Beberapa hari yang lalu saya melihat film Habibie &
Ainun. Sudah telat memang, karena saya tidak bisa melihat di bioskop dan harus
menunggu copian dari saudara sepupu.
Saya menangis saat menonton film tersebut. Bukan karena
kisah cinta Pak Habibie dan Ibu Ainun yang membuat saya berair mata, tetapi penghianatan
yang telah dialami Pak Habibie.

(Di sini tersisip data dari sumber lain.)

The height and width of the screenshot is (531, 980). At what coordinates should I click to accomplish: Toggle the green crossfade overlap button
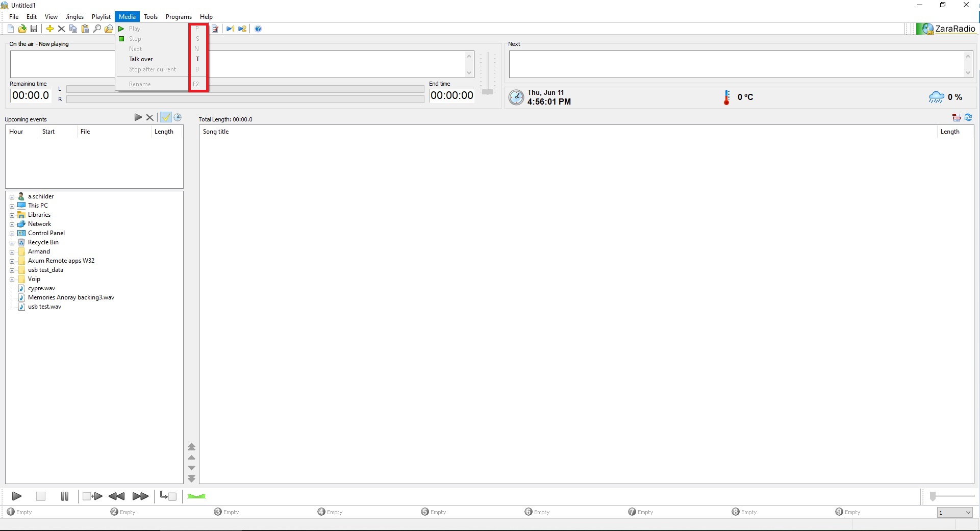196,496
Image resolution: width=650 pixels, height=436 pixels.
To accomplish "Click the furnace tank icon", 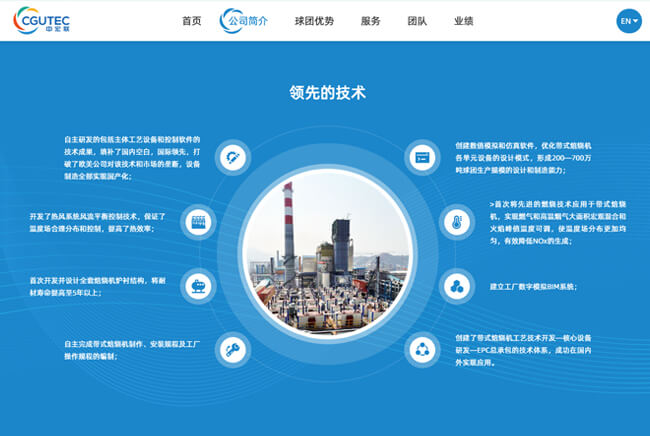I will tap(199, 287).
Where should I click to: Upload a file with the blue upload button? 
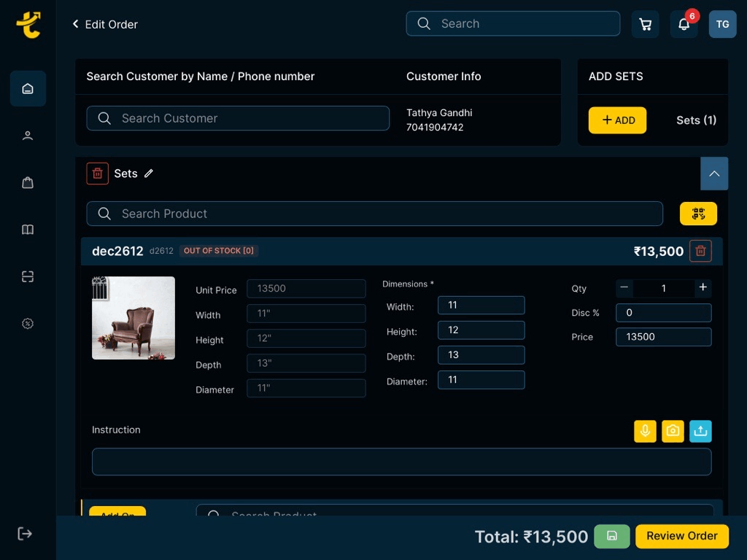click(700, 431)
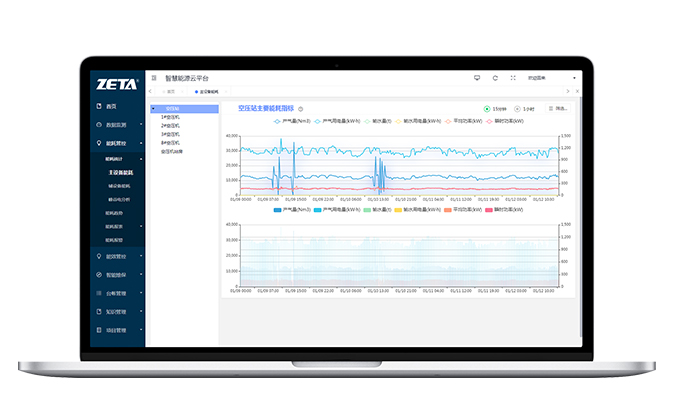This screenshot has height=417, width=677.
Task: Click the refresh icon in top bar
Action: coord(496,78)
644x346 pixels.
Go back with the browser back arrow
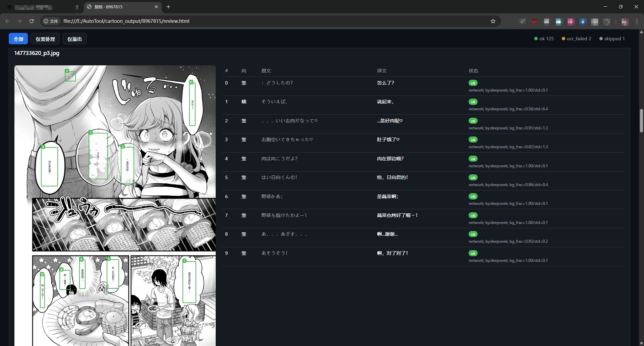click(x=7, y=21)
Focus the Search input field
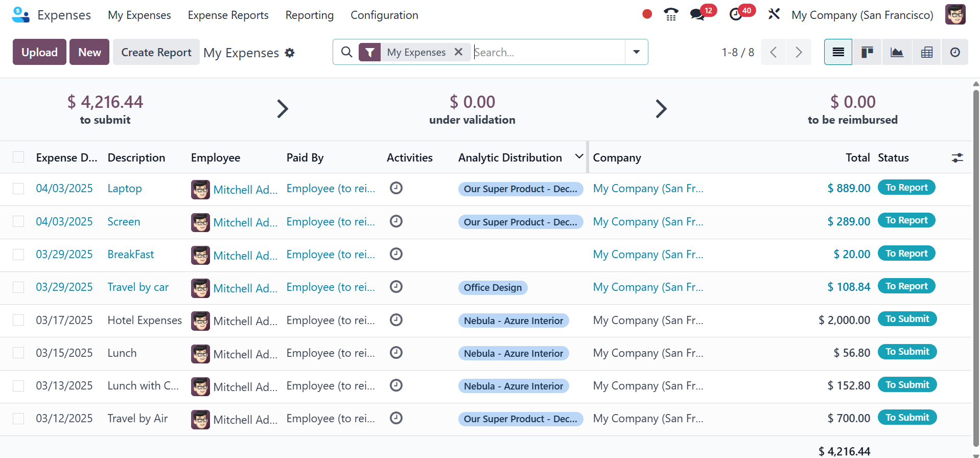Image resolution: width=980 pixels, height=458 pixels. pos(547,52)

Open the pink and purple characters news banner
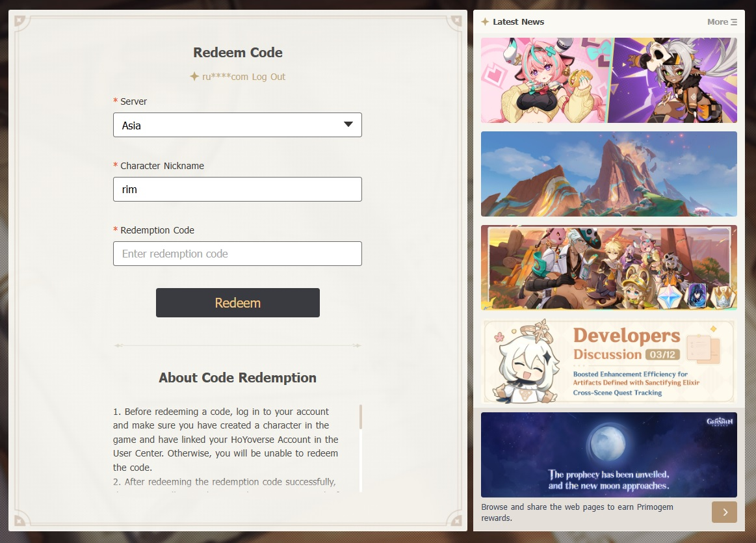coord(609,81)
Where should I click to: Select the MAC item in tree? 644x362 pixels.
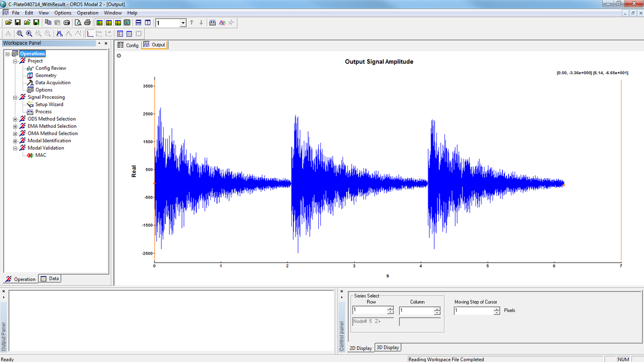tap(40, 155)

Seorang Habibie yang berotak cemerlang bahkan
negara Jerman pun sangat menghormati kecemerlangannya, ternyata di negeri
sendiri tidak mampu berbuat apa-apa. Kecerdasannya seolah tidak ada harganya. Sangat
memilukan.
Bagaimanapun penghargaan, pengakuan, imbalan yang setimpal
atas kemampuan yang dimiliki merupakan kebutuhan dasar manusia. Saya tidak
dapat membayangkan betapa ego kita akan terluka berat saat kemampuan kita, atau
apa yang kita punyai tidak mendapat apresiasi positif dari orang lain. Menyakitkan.
Sebuah penghianatan hidup. Apalagi jika penghianatan itu datang dari orang-orang
yang kita cintai, orang-orang yang sangat dekat dengan kita. Sangat menyakitkan.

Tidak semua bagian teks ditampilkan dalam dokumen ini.